Internal Developer Platform or Internal Developer Portal? Which is Right For You?

Key Highlights

  • Internal Developer Platforms (IDPlat) streamline software development across the entire Software Development Lifecycle, while Internal Developer Portals (IDPort) provide a centralized heads-up display for developers.
  • Both reduce cognitive load: Platform by automating tasks, Portals by consolidating access to tools and resources. Both provide golden paths to production.
  • The right solution depends on your specific needs and goals.
  • Integrating existing tools and gaining buy-in from stakeholders is crucial for successful platform and/or portal implementation.
  • When implemented strategically, both tools can optimize workflows and enhance the developer experience, leading to higher productivity and software quality.
  • You can start with one and grow into using both.

Basics of Internal Developer Platform and Internal Developer Portal

Since we launched Flightdeck we've heard a lot of confusion about which is which, where to start, and how to evolve.
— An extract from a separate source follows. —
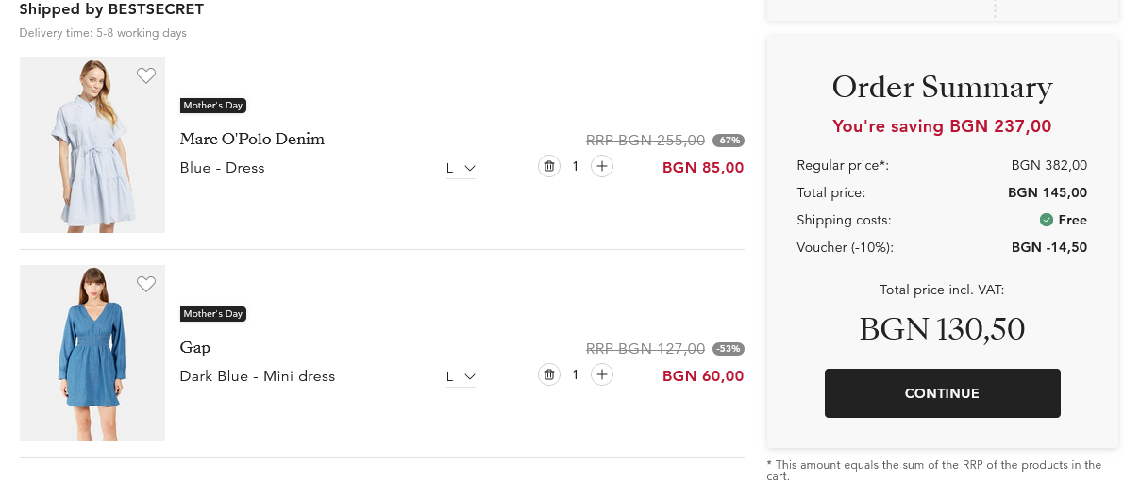The image size is (1140, 497).
Task: Click the Mother's Day tag on Gap dress
Action: 213,314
We believe there is no single answer. In fact, when speaking with customers we often advise reviewing the existing processes, tooling and what is working...or not. That generally highlights a few gaps that can be addressed as quick wins.

An Internal Developer Platform (IDPlat) acts as a comprehensive solution, or more often suite of solutions, that streamlines various aspects of the development workflow, offering tools for deployment, monitoring, and collaboration. Core here is automating and streamlining each step in the development lifecycle. This isn't just about deploying a continuous integration tool or orchestrator. Rather, it is reviewing the friction points in the development process from initial commit all the way to retiring software, understanding where you can standardize, what flexibility to offer, what products to buy and what to build. It is a large effort that isn't typically one shot and done. Rather when we talk about IDPlat we talk about it hand-in-glove with Platform Engineering as a wholesale way to evolve developer tooling and experience over time.

On the other hand, Internal Developer Portals serves primarily as a heads-up display where developers can access resources, documentation, and some automation to aid them in their day-to-day tasks. While there is certainly some effort in adopting a Portal it is lower effort than developing a comprehensive Platform. We view a Portal as a critical part of a platform, and typically the best starting point on that journey, as it provides quick time-to-value for most situations. If done correctly it makes the Platform journey easier.

The Functionality of an Internal Developer Platform

The platform is usually a collection of tools which comprise the whole SDLC. Because of this, we often see the Portal act as the display tier, with the platform engineering team building and operating most, if not all, of the platform components. This is not a 'all in a box' situation for most companies as the functionality spans from source control, code quality, testing, CI/CD and infrastructure all the way to running and hosting services. Heck, we've also seen companies pulling observability, AI tooling and PaaS tooling into the mix as part of this effort. Sounds like a lot? It is. That is why we generally don't advise companies to start here.

The primary goal of this effort is to reduce the cognitive overhead and the friction developers experience dealing with so many tools and processes. In turn, this allows development teams to concentrate on important tasks like value creation and innovation, instead of getting stuck in complex operations or chasing access. The net result is a modernized end-to-end system, with developers experiencing most of it from the comfort of their IDE.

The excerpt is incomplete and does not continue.